**Information**:
--
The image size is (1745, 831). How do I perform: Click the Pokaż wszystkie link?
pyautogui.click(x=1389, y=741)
--
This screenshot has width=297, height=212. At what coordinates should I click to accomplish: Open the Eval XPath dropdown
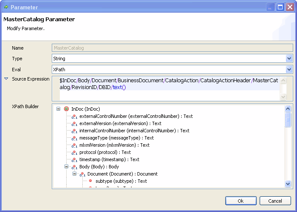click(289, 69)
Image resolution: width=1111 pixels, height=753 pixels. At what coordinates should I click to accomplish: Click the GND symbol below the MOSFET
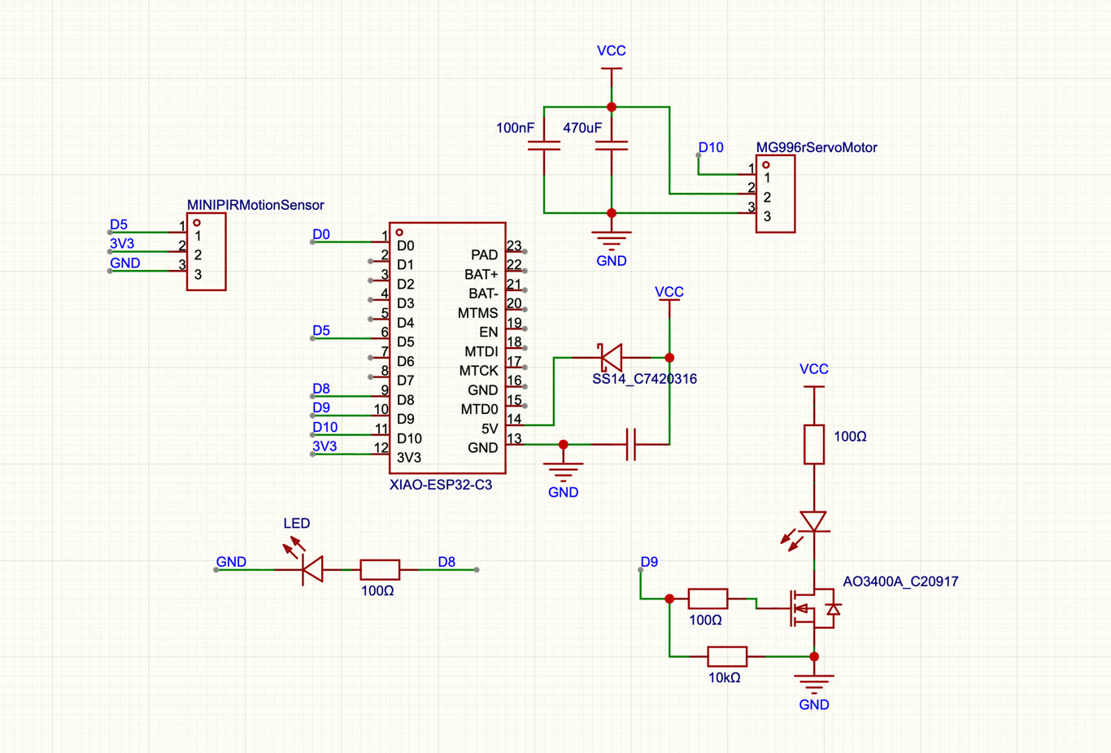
--
**What the exercise asks**:
Leaving out all pictures, set down exactly the lines of the material above, from the line with "This screenshot has" to the line with "Image resolution: width=1111" inclusive, and no others.

**Output for this task**:
This screenshot has width=297, height=212. At what coordinates should I click to accomplish: Open the Eval XPath dropdown
click(289, 69)
Image resolution: width=1111 pixels, height=753 pixels. At what coordinates should I click to accomplish: Click the GND symbol below the MOSFET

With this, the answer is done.